*TASK STATEMENT*
Print the winter storm article word for word, from "The Iowa Department" down to "child safety seats.".
━━ PASSAGE FOR REVIEW
Weather service: Major winter storm possible Wednesday night, Thursday

Dec 18, 2012

The National Weather Service issued a winter storm watch early this morning for a major winter storm possible Wednesday night and Thursday.

According to the weather service in the Quad Cities, an intense winter storm will move across the Midwest Wednesday night through Thursday night bringing the potential for heavy snow with accumulations of 6 inches or more and very strong winds of 25 to 35 mph and gusts over 50 mph.

Storm severity will vary depending on location. For counties in southeast Iowa, a mix of rain and snow will likely develop Wednesday evening and change to all snow by Thursday morning. Winds will increase Thursday morning, as will the blizzard threat. The combination of very strong winds and heavy snow could produce dangerous conditions, such as limited visibilities and blowing and drifting snow.

The weather service states those planning to travel Wednesday night and Thursday should prepare for dangerous and possibly life-threatening conditions if stranded for prolonged periods.

Travelers can take along a winter survival kit, including a cell phone, flashlight, jumper cables, sand or kitty litter, a shovel, snowbrush and ice scraper, flares, blankets, bottled water, medications and energy bars. For details on creating a kit, visit Federal Emergency Management Agency’s website www.ready.gov/winter-weather, and click on “Winterize Your Vehicle.”

The Iowa Department of Transportation has several recommendations for safe travel during the impending storm:

• Trip preparation — is the trip necessary? Often, delaying a trip by a few hours can give snow removal crews time to get the roads back to normal winter driving conditions. For traveler information, visit http://511ia.org or call 511 in Iowa or 800-288-1047 outside Iowa. Information also is available at http://weatherview.iowadot.gov. Before leaving, let someone know your departure and expected arrival times, along with your intended route. Allow extra time to reach your destination.

• Prepare your vehicle and passengers. Make sure your vehicle is in good mechanical condition and its gas tank is nearly full. Turn on your vehicle’s headlights so you can see and be seen. Ensure all passengers are wearing their seat belts or are in child safety seats.

• Use winter driving skills. Do not use cruise control. Allow extra stopping distance by maintaining adequate distance between your vehicle and the one ahead. Avoid abrupt steering maneuvers. Lower your vehicle’s speed, accelerate more slowly and apply the brakes in a controlled manner.

• Use caution when approaching, following or passing a snowplow. Snowplows generally operate at much slower speeds than other traffic. Snowplows can be forced sideways when clearing hard-packed drifts and generate a “snow cloud” that may impair the vision of drivers in nearby vehicles. Remain a safe distance behind the snowplow, pass only when clear and never continue to drive alongside a plow. Allow plenty of space when passing a snowplow because the wing of the plow blade extends out to the side of the truck. Do not cut back into the lane of traffic too soon in front of a snowplow truck because the blade also extends in front of the truck.

The snow should end late Thursday, and winds should subside by Friday morning.

The weather service advises monitoring forecasts for updates on the winter storm.
━━━━
━━ DATASET EXCERPTS
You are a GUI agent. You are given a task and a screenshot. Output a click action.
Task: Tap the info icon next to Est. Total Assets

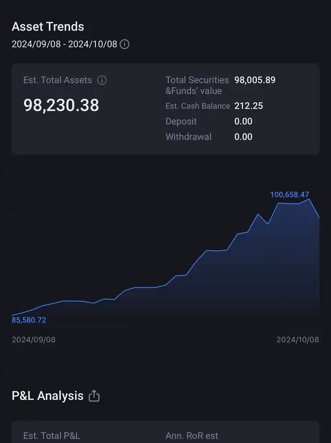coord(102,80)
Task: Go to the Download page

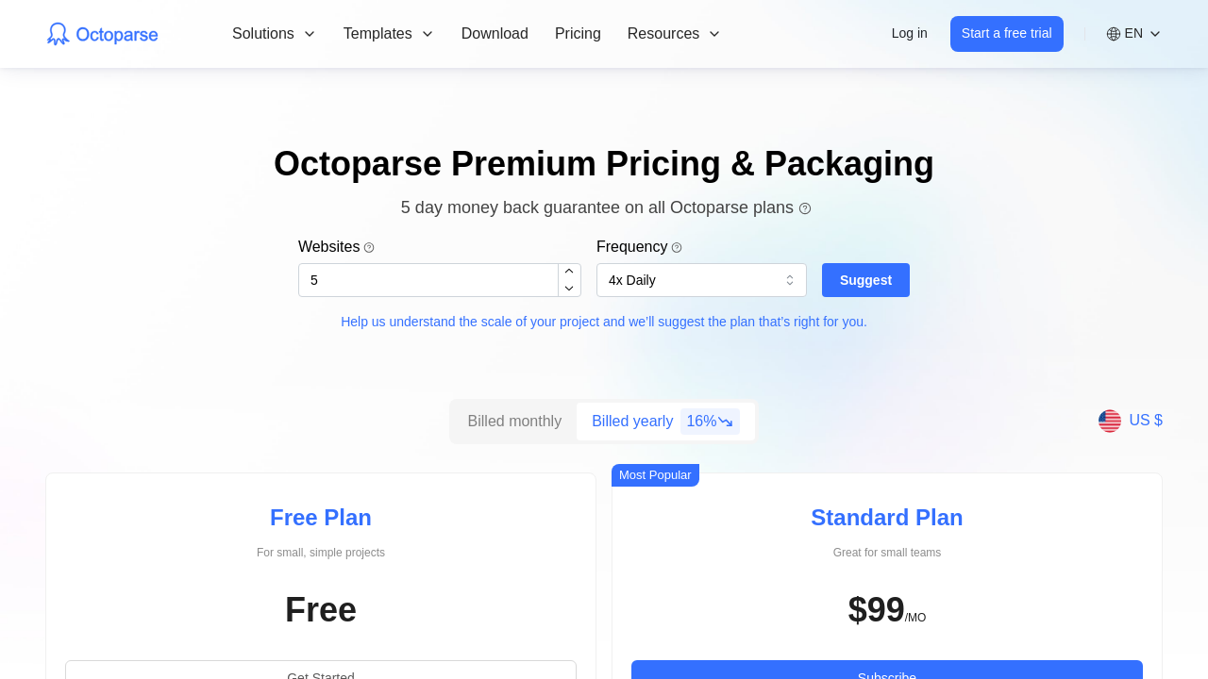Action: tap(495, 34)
━━━━
━━ DATASET EXCERPTS
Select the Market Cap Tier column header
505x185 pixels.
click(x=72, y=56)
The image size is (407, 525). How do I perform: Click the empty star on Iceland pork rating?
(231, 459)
━━━━
━━ DATASET EXCERPTS
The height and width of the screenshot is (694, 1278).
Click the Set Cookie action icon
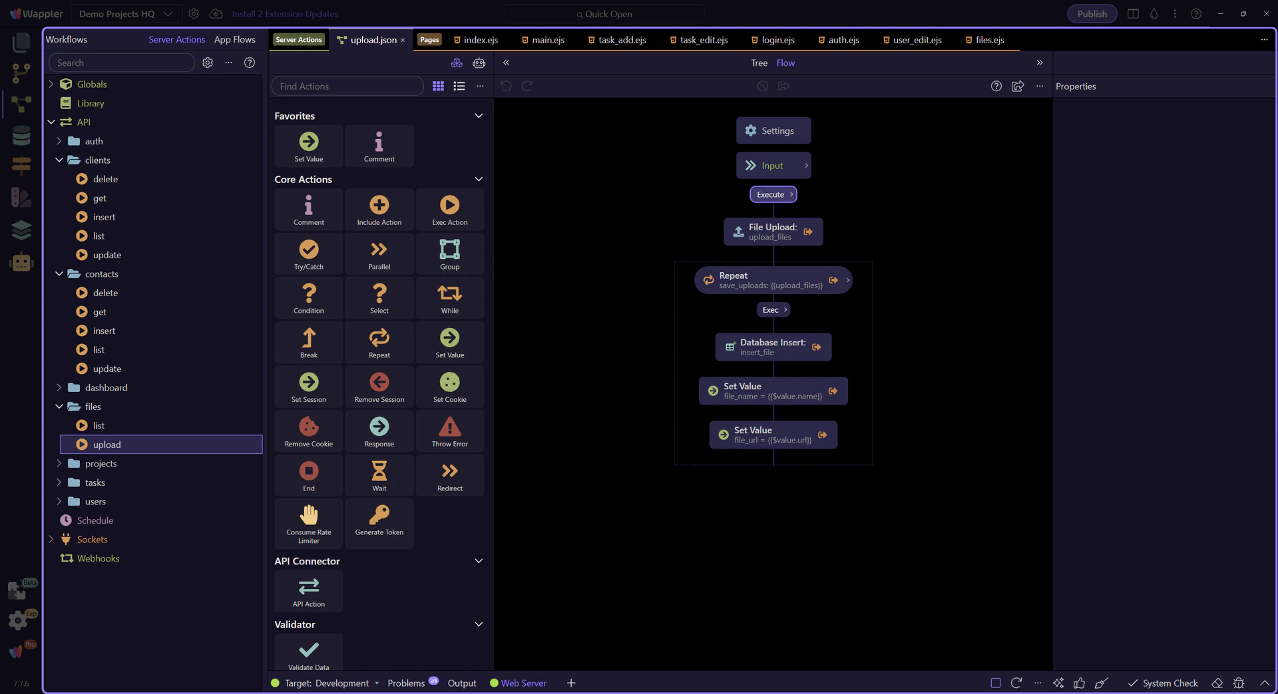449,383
━━━━
*RESPONSE AREA*
The Iowa Department of Transportation has several recommendations for safe travel during the impending storm:

• Trip preparation — is the trip necessary? Often, delaying a trip by a few hours can give snow removal crews time to get the roads back to normal winter driving conditions. For traveler information, visit http://511ia.org or call 511 in Iowa or 800-288-1047 outside Iowa. Information also is available at http://weatherview.iowadot.gov. Before leaving, let someone know your departure and expected arrival times, along with your intended route. Allow extra time to reach your destination.

• Prepare your vehicle and passengers. Make sure your vehicle is in good mechanical condition and its gas tank is nearly full. Turn on your vehicle’s headlights so you can see and be seen. Ensure all passengers are wearing their seat belts or are in child safety seats.